Monitoring
Made Open ships with an optional monitoring overlay that adds Prometheus, Grafana, and Loki/Promtail for metrics and log aggregation.
Enabling Monitoring
Start the monitoring stack alongside the base services:
# Development
docker compose -f docker-compose.yml -f docker-compose.monitoring.yml up -d
# Production
docker compose -f docker-compose.prod.yml -f docker-compose.monitoring.yml up -d
To stop only the monitoring services:
docker compose -f docker-compose.yml -f docker-compose.monitoring.yml down
Accessing Grafana
- URL: http://localhost:3003
- Username:
admin - Password:
admin(or the value ofGRAFANA_PASSWORDenv var)

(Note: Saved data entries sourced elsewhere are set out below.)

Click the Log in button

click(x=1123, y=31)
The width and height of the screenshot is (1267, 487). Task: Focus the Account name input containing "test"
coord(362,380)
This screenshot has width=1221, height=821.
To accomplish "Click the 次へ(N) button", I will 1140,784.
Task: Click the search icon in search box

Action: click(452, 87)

Two data sources are auto-provisioned on first start:
| Data Source | Type | URL |
|---|---|---|
| Prometheus | Metrics | http://prometheus:9090 |
| Loki | Logs | http://loki:3100 |
Hub Metrics
The hub exposes two metrics endpoints:
GET http://localhost:4101/metrics # JSON snapshot (MetricsService)

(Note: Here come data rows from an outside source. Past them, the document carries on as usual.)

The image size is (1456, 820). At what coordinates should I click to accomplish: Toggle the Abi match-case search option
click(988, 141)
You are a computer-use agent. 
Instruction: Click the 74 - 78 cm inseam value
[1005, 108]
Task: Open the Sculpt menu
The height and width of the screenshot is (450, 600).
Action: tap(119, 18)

GET http://localhost:4101/metrics/prometheus # Prometheus text exposition format
Prometheus scrapes /metrics/prometheus (see monitoring/prometheus.yml). The snapshot includes request counts, latencies, event bus throughput, job queue depth, cache hits/misses, and service health counters.
NATS Monitoring
NATS exposes several monitoring endpoints on port 8222:
| Endpoint | Description |
|---|---|
/varz | General server information and stats |
/connz | Active connections |
/routez | Route information |
/subsz | Subscription details |
/jsz | JetStream account and stream info |
Prometheus scrapes /varz every 15 seconds (global scrape_interval: 15s in monitoring/prometheus.yml).
Meilisearch Stats
Meilisearch exposes index and performance statistics:
GET http://localhost:7700/stats
Prometheus scrapes this endpoint every 15 seconds.
Structured Logging
The hub uses pino for structured JSON logging. When the monitoring stack is running:
- Promtail reads container logs via the Docker socket
- JSON log lines are forwarded to Loki
- Query logs in Grafana using LogQL:
{service="hub"} | json | level="error"
{service="hub"} | json | eventType=~"data\\..*"
{container=~".*nats.*"}
Filter by service name, log level, event type, or any field in the structured log output.
Application-Level Metrics
Beyond infrastructure metrics, the hub exposes application-specific metrics via its services:
Rate Limiter Metrics (RateLimiterService)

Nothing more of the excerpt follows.